To create a UUID from scratch, you need 128 bits of data. Few languages consistently expose a type like UInt128, but may have a more catch-all BigInt. Platforms generally represent UUIDs as an equivalent tuple or array (like two UInt64, four UInt32, etc.) Apple’s Foundation is 16 UInt8, likely to make it easier to work with plain bytes.

UUID(uuid: (0, 0, 0, 0, 0, 0, 0, 0, 0, 0, 0, 0, 0, 0, 0, 0)) // => 00000000-0000-0000-0000-000000000000
UUID(uuid: (0x00, 0x11, 0x22, 0x33, 0x44, 0x55, 0x66, 0x77, 0x99, 0x99, 0xAA, 0xBB, 0xCC, 0xDD, 0xEE, 0xFF)) // => 00112233-4455-6677-9999-AABBCCDDEEFF

If we’re looking to do cryptographic hashing, look no further than CryptoKit.

import CryptoKit

var context = Insecure.SHA1()

Given some separate namespace: UUID, combine its raw bytes (those 16 UInt8) into the hasher:

withUnsafeBytes(of: namespace.uuid) { bufferPointer in
    context.update(bufferPointer: bufferPointer)
}

And do the same with the UTF-8 bytes of a value: String.

context.update(data: Data(value.utf8))

Now, output the hash into a fixed-length array. There are lots of ways to do this bit; Array is probably a more logical one, or Data, but both of those require some amount of dealing with pointers.

// truncate to first 16
var bytes = context.finalize().withUnsafeBytes {
    ($0[0], $0[1], $0[2], $0[3],
     $0[4], $0[5], $0[6], $0[7],
     $0[8], $0[9], $0[10], $0[11],
     $0[12], $0[13], $0[14], $0[15])
}

And we have our 16 bytes! (Actually 20, but we’re obliged to ignore the rest.)

bytes.6 = (bytes.6 & 0x0F) | 0x50 // set version number nibble to 5
bytes.8 = (bytes.8 & 0x3F) | 0x80 // reset clock nibbles to indicate RFC4122

With the hash done, according to the RFC4122, we should twiddle some specific bits to discourage code that is aware of the certain formats from trying to parse it as theirs. In terms of the hex representation xxxxxxxx-xxxx-Yxxx-Zxxx-xxxxxxxxxxxx, we want Y to read 5 (version 5) and Z to read 8, 9, A, or B (its upper bits indicating that it’s generated according to RFC4122).

let uuid = UUID(uuid: bytes)

Wrap that up into a nice initializer (mine is UUID(hashing:inNamespace:), the naming logic of which could be a whole other post) and generate yourself some namespaces.

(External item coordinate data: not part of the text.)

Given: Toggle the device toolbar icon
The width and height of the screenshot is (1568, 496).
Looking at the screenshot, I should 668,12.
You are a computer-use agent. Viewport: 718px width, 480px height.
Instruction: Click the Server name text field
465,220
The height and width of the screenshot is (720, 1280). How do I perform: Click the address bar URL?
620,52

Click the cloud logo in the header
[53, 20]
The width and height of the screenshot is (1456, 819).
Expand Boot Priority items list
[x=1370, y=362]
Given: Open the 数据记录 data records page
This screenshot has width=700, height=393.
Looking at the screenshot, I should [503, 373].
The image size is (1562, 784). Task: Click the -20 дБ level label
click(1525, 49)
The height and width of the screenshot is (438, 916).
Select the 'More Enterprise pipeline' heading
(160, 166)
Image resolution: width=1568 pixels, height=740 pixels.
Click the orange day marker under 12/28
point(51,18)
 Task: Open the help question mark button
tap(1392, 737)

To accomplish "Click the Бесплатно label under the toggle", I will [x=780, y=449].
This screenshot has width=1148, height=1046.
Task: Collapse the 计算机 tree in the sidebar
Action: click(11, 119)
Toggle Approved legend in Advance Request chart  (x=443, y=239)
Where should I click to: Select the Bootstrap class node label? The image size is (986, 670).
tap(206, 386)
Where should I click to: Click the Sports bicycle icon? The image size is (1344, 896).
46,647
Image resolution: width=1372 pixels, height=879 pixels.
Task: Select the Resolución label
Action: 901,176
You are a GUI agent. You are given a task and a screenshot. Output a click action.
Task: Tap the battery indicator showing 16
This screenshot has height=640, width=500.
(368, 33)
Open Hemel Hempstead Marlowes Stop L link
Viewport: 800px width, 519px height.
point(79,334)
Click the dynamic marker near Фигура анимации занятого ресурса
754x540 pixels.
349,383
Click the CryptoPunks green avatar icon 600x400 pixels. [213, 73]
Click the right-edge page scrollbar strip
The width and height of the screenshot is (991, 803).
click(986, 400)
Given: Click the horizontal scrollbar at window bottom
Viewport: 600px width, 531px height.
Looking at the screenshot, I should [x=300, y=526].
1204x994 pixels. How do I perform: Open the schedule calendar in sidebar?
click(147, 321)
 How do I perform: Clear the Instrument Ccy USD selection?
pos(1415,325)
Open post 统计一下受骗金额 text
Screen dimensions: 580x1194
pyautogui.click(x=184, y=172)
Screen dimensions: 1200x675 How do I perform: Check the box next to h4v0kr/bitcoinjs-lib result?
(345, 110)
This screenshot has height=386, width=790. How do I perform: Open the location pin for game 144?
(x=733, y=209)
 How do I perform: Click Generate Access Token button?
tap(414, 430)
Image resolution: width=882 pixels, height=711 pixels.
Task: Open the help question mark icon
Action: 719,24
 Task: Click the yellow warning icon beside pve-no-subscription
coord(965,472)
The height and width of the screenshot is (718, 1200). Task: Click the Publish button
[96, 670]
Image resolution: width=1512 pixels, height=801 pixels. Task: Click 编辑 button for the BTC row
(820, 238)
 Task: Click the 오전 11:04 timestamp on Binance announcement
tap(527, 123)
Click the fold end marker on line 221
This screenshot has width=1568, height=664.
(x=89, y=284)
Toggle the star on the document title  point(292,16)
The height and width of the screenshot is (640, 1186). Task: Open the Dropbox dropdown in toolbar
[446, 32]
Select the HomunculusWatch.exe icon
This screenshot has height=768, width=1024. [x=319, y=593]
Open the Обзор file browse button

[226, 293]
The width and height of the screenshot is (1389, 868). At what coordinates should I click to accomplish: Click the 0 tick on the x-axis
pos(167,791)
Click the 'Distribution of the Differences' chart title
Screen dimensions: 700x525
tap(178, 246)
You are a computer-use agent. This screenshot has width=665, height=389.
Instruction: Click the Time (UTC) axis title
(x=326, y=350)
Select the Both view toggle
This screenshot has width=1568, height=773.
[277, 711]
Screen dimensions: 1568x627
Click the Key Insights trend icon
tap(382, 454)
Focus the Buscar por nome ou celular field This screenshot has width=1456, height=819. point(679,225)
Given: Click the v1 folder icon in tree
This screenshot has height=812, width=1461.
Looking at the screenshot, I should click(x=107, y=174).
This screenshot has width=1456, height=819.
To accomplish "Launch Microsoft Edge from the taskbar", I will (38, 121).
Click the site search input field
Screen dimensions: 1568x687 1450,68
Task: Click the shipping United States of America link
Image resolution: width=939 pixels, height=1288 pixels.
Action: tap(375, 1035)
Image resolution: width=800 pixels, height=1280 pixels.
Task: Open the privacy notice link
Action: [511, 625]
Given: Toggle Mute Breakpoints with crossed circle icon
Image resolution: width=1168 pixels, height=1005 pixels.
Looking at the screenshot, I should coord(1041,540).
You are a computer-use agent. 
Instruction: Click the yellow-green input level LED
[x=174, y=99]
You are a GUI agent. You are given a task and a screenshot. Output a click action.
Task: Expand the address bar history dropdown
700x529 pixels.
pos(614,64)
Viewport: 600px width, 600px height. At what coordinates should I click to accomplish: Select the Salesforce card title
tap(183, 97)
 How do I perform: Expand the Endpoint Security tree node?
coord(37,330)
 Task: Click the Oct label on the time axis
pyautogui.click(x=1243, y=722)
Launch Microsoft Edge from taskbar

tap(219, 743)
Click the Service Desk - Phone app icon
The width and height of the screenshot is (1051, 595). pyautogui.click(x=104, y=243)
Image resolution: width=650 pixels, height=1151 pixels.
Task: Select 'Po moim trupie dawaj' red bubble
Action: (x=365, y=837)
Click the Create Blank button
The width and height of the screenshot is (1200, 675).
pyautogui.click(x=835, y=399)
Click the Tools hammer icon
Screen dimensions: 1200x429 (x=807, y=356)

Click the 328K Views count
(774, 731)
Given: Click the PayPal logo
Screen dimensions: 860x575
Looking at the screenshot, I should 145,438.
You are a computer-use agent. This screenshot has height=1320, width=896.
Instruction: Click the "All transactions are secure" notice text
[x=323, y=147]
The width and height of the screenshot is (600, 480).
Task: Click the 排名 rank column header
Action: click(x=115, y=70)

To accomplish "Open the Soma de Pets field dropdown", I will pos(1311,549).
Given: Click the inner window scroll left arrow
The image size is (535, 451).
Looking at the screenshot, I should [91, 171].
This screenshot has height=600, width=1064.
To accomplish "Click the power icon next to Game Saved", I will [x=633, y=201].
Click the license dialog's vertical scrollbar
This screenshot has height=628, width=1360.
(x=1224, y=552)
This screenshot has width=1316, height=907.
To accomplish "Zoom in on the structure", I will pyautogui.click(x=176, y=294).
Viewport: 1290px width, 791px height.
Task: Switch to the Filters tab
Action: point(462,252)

Finally, I can do this magic trick where I guess what your UUID is going to be!

// predefined by RFC4122, generate your own using “uuidgen”
let dns = UUID(uuidString: "6BA7B810-9DAD-11D1-80B4-00C04FD430C8")!

let expected = UUID(string: "2F5B7779-4ED7-570A-82AC-634B872ABF8A")!
let result = UUID(hashing: "waldowski.me", inNamespace: dns)
expected == result // => true

You can find the full code with unit tests on my snippets repository on GitHub.


Oh, and this was all promptly cut out of the project I worked it on. Code is like that sometimes.